Vier Tage ist es her, da hat Bastian Schweinsteiger auf Instagram ein Video veröffentlicht, das die Unterschrift „warming up“ trug. Man sah den Weltmeister als auf einem Laufband joggen, in mäßigem Tempo, mit nicht allzu drahtiger Figur, und es wurde beim bloßen Ansehen der Sequenz auch nicht ganz klar, für was er sich da aufwärmt. Es hätte eine Golfrunde sein können, ein Tennis-Match mit seiner Frau Ana oder aber ein lockerer Kick mit Freunden. Seit gestern weiß man: Der Ex-Bayer macht sich fit für eine ganze weitere Saison in Chicago.
So schön kann die nahende Rente in dieser Branche also sein. Man spielt ein Jahr in einer mäßigen Liga und erhält dafür eine Menge Kohle. Man ist der gefeierte Star, obwohl man relativ häufig verletzt ist. Man lässt monatelang offen, ob man überhaupt noch mal auf dem Fußballplatz stehen wird.

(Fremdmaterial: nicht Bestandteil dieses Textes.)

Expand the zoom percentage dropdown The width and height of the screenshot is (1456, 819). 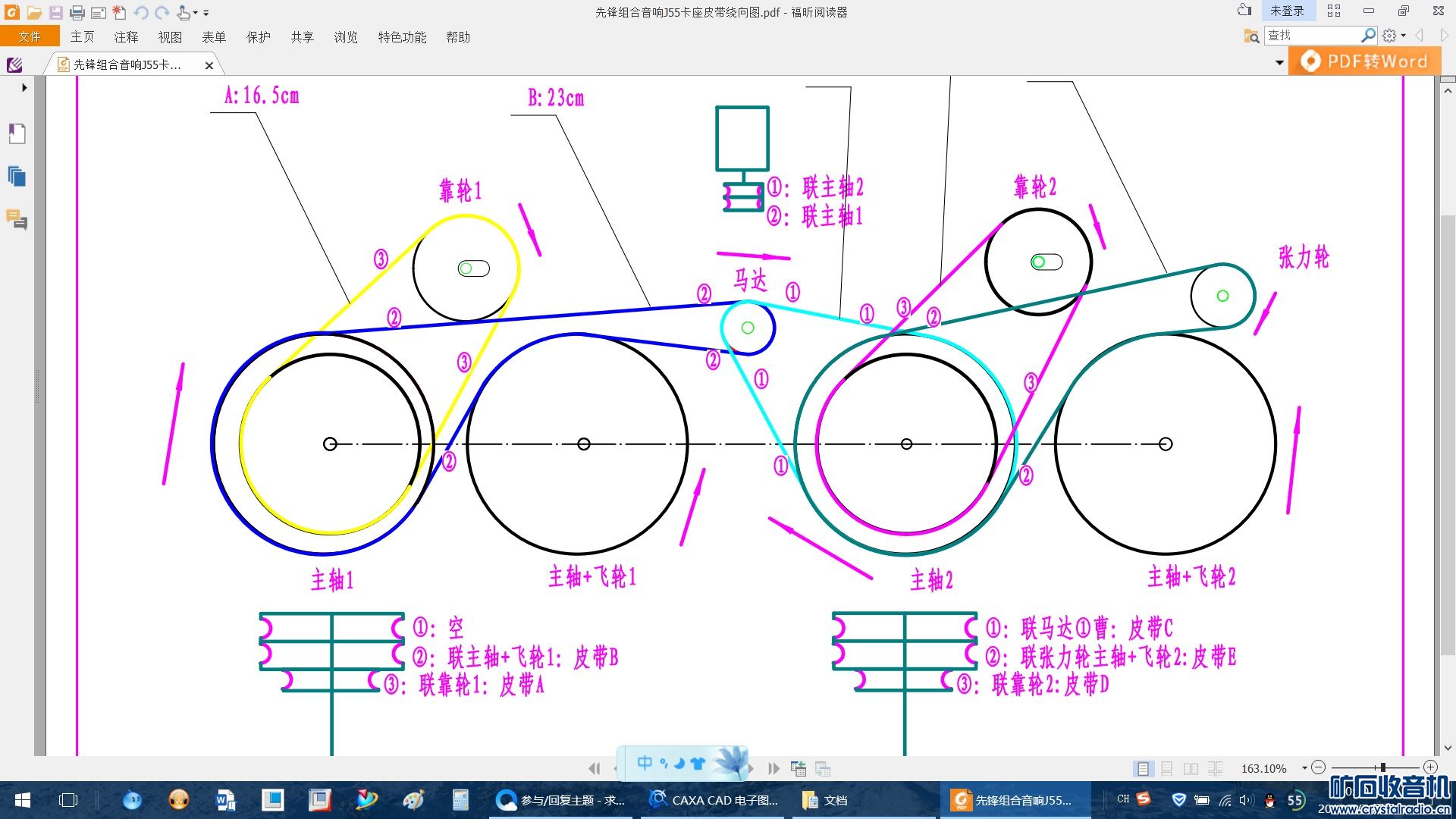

Und sich dann so lange umgarnen, bis man aufgrund seiner Rückkehr derart gefeiert wird, als habe man Chicago Fire gerade die Meisterschaft gesichert.

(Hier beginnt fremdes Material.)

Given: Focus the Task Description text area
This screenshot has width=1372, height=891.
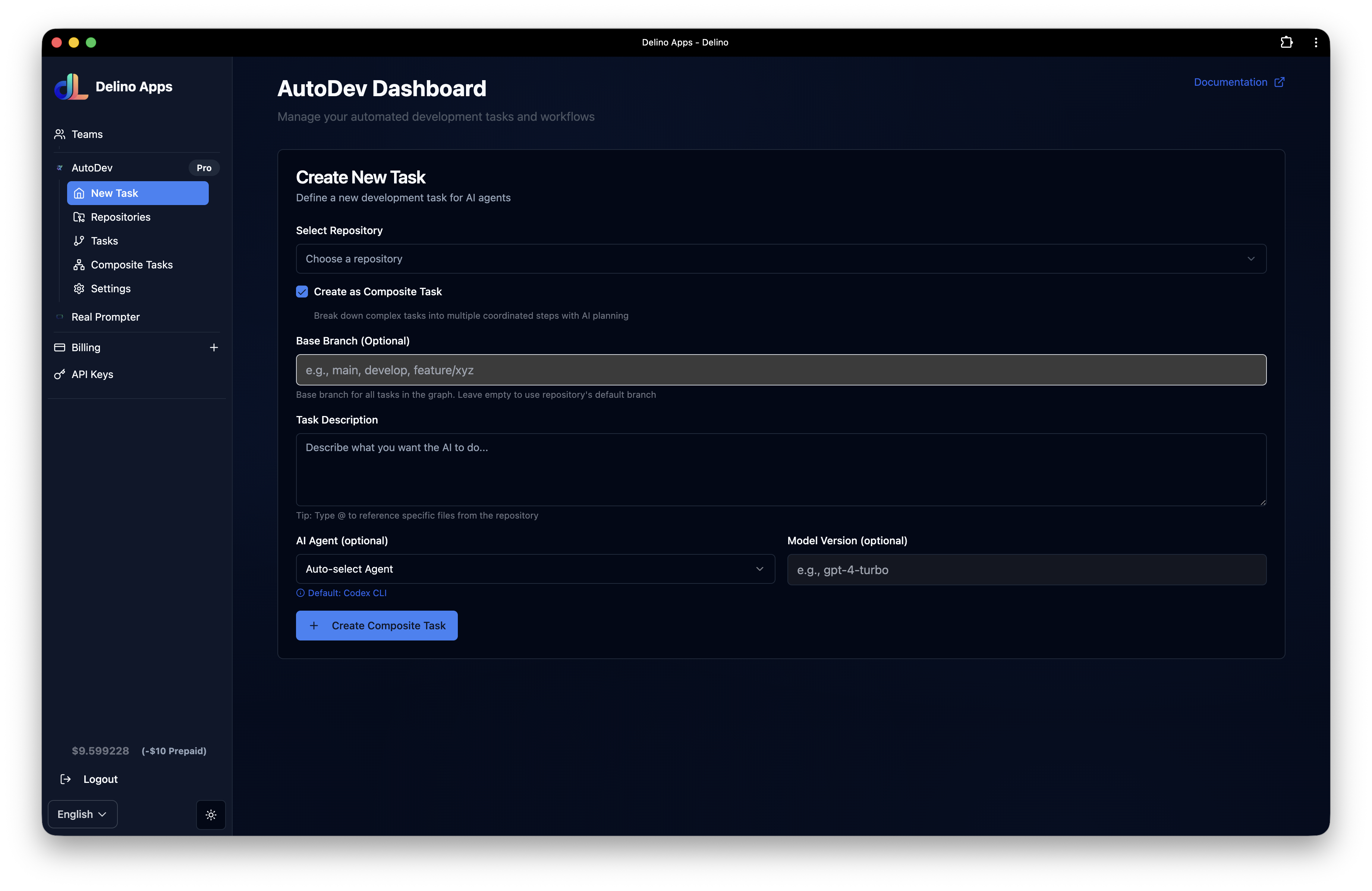Looking at the screenshot, I should pyautogui.click(x=781, y=470).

Es ist keineswegs übertrieben zu sagen, dass Bastian Schweinsteigers große Zeiten lange vorbei sind. Und trotzdem ist die Nachricht, die da gestern über den großen Teich kam, eine gute. Der Lebensweg des einstigen Münchner „Fußballgotts“ hat aus einem oft unnahbar und arrogant wirkenden Schickeria-Buben einen sympathischen und reifen Mann werden lassen. Heute wirkt der 33-Jährige, als sei er dort angekommen, wo er hin wollte. Sportlich ist es nur noch unterklassiges Niveau, die Vorzüge eines Fußballerlebens kostet er aber auf andere Weise aus. Mit dem Privileg, eine andere Kultur kennenzulernen. In einer Stadt, die zum Lifestyle seiner Familie passt.
Mit Blick auf ähnlich alte Profis im Kader des FC Bayern kommt man in Versuchung, davon zu sprechen, dass Schweinsteiger alles richtig gemacht hat. Freilich hatte er weder den Antrieb noch die körperlichen Voraussetzungen dafür, so lange wie Franck Ribery und Arjen Robben auf Top-Niveau zu kicken. Er hat aber auch deshalb den Absprung aus dem ernstzunehmenden Profi-Fußball rechtzeitig forciert, weil ihm dadurch eine echte Degradierung erspart worden ist. Die Bayern-Bosse mussten ihrem einstigen Star nicht von sich aus mitteilen, dass sein Niveau nicht mehr ausreicht.
Auch Arjen Robben sprach dieser Tage davon, dass er „einige Angebote“ vorliegen habe. Er wird aber traditionell warten, was Uli Hoeneß und Karl-Heinz Rummenigge mit ihm vorhaben. Das passiert – wie bei Ribery – Jahr für Jahr. Die Fußball-Welt hätte zwar auch noch andere Abenteuer für die langjährigen Ausnahmespieler zu bieten. Aber Aufwärmen im Schneckentempo, nach dem Motto „take it easy“? Irgendwie kann man sich kaum vorstellen, dass die beiden Ehrgeizlinge dieses Spiel irgendwann mal so locker nehmen wie Schweinsteiger.